Curiosity

Storage and indexing

How Curiosity Workspace persists data on disk, how indexes are laid out alongside it, and what that means for capacity planning, backups, and recovery.

On-disk layout

A running workspace writes to a single root directory pointed at by MSK_GRAPH_STORAGE. Underneath it, the workspace organizes data into several logical areas:

$MSK_GRAPH_STORAGE/
├── graph/                # nodes, edges, properties (the graph database)
├── text-index/           # text search index
├── vector-index/         # vector / embedding index
├── parsers/              # parsed documents (intermediate Document nodes)
├── audit/                # audit log
└── journal/              # write journal (also writable to MSK_GRAPH_JOURNAL_FOLDER)

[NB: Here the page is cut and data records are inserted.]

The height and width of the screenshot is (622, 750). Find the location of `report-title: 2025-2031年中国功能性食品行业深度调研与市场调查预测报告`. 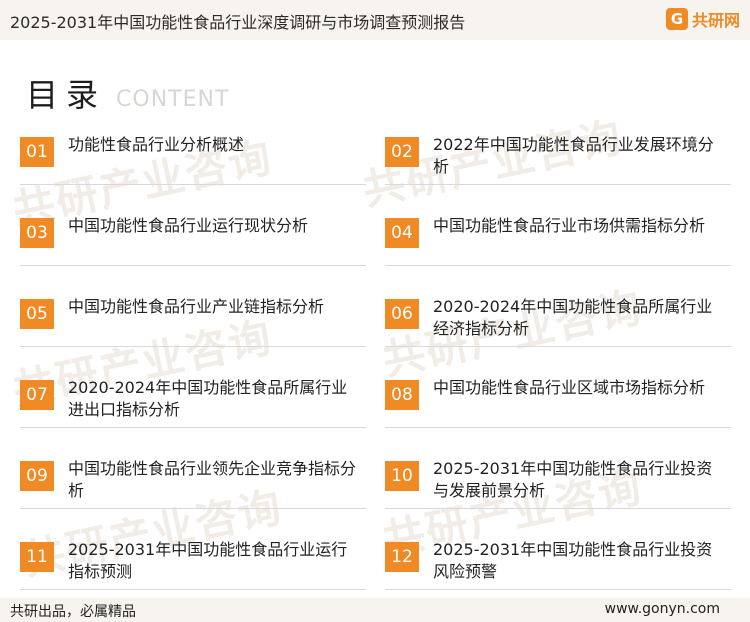

report-title: 2025-2031年中国功能性食品行业深度调研与市场调查预测报告 is located at coordinates (238, 22).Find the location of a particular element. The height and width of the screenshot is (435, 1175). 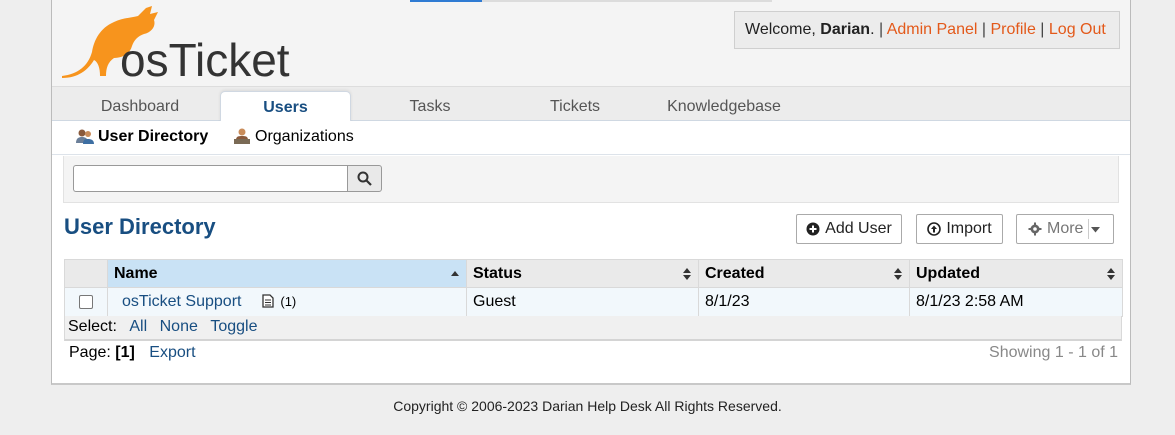

top-strip-accent is located at coordinates (446, 1).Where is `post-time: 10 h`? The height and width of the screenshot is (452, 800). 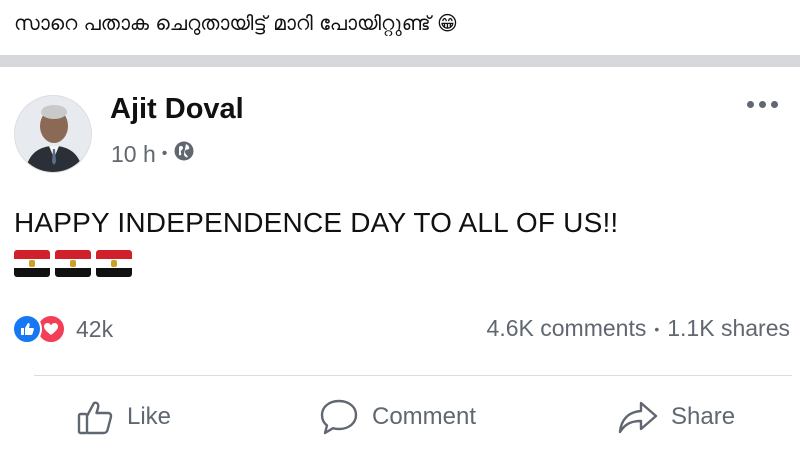 post-time: 10 h is located at coordinates (134, 154).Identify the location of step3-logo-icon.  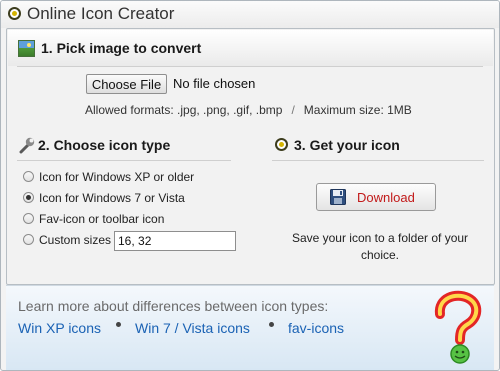
(282, 144).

$MSK_GRAPH_BACKUP_FOLDER/  # rolling backups, if configured
$MSK_LOG_PATH/             # logs, if file-based logging is configured

The directory structure may evolve between releases; treat the whole MSK_GRAPH_STORAGE directory as the unit of backup and restore.

What's in memory vs on disk

Data	In memory	On disk
Graph nodes and edges (working set)	Yes (memory-mapped)	Yes (persistent storage)
Active text-index segments	Yes (mmap)	Yes
Active vector-index segments	Yes (mmap)	Yes
Parsed file content	No (streamed from disk on demand)	Yes
Backups	No	Yes
Journal entries	Buffered	Yes (durable on commit)

The engine memory-maps graph and index segments and relies on the OS page cache to keep hot data resident. More RAM = larger working set staying in memory = lower query latency. That's the primary scaling lever before you reach for sharding.

Persistence guarantees

A successful await graph.CommitPendingAsync() durably writes the change to the journal before returning. A crash immediately after the call cannot lose the change.
Index updates land after the commit returns, but before the workspace acknowledges any search for the changed nodes. There's a brief window where a node is in the graph but not in the search index — application code that needs read-your-writes should query the graph directly, not the index.
The journal is replayed on every startup. A workspace that boots without errors is consistent.

Sizing

Rough estimates to budget storage at design time:

Workload	Indicative size
Graph (nodes + edges)	~ 1.5 × the raw property bytes you commit
Text index	~ 1× the sum of indexed text bytes
Vector index	~ (embedded text bytes) × (embedding dims × 4 bytes) ÷ (chunk size)
Journal headroom	5 GB minimum, 20% of graph in steady state
Backups (rolling)	1× the live graph for the most recent snapshot

A starter PVC of 200 GB is appropriate for hundreds of thousands of documents with embeddings; scale up before you hit 80%.

Storage class recommendations

Platform	Recommended	Notes
Linux host with local disk	NVMe SSD	Fastest.
Linux host with attached disk	`gp3` (AWS), `Premium SSD` (Azure), `pd-ssd` (GCP)	Block storage, low latency.
Kubernetes	`ReadWriteOnce` SSD-class	Always single-writer.
Shared filesystems (NFS / EFS)	Tolerated for non-prod	Slower; the index files are sensitive to latency.
Object storage (S3, GCS, Azure Blob)	Not supported as primary	Use only for backups via a sync sidecar.

Backups

Snapshot the volume that hosts MSK_GRAPH_STORAGE. Because reads are lock-free, a snapshot taken while the workspace is running is consistent.
For platforms without native snapshots, set MSK_GRAPH_BACKUP_FOLDER and schedule a backup task that writes consistent point-in-time copies into it; then ship the folder off-host.
Always back up the secrets (MSK_JWT_KEY, MSK_GRAPH_MASTER_KEY, MSK_ADMIN_PASSWORD, MSK_LICENSE) separately. A graph backup is useless if you can't decrypt it.

See Backup and restore.

Re-creating indexes

If a text or vector index ever needs rebuilding (because you changed the recipe, switched embedding providers, or restored an older backup onto a newer workspace), the engine does this in the background:

A new index is built alongside the old one.
Queries continue against the old index until the new one finishes.
The engine swaps atomically — no downtime.

See Reindexing and re-embedding for the operational details.

Storage on different platforms

Docker host: bind-mount a local SSD directory at /data. See Docker.
Kubernetes: volumeClaimTemplates provisioning a ReadWriteOnce block-storage PVC. See Kubernetes.
AWS: EBS gp3, snapshot via DLM. See AWS.
Azure: Premium SSD managed disk. See Azure.
GCP: SSD Persistent Disk. See GCP.
OpenShift: ODF / Ceph RBD / vSphere CSI / platform default. See OpenShift.
Windows: NTFS volume on a dedicated SSD. See Windows.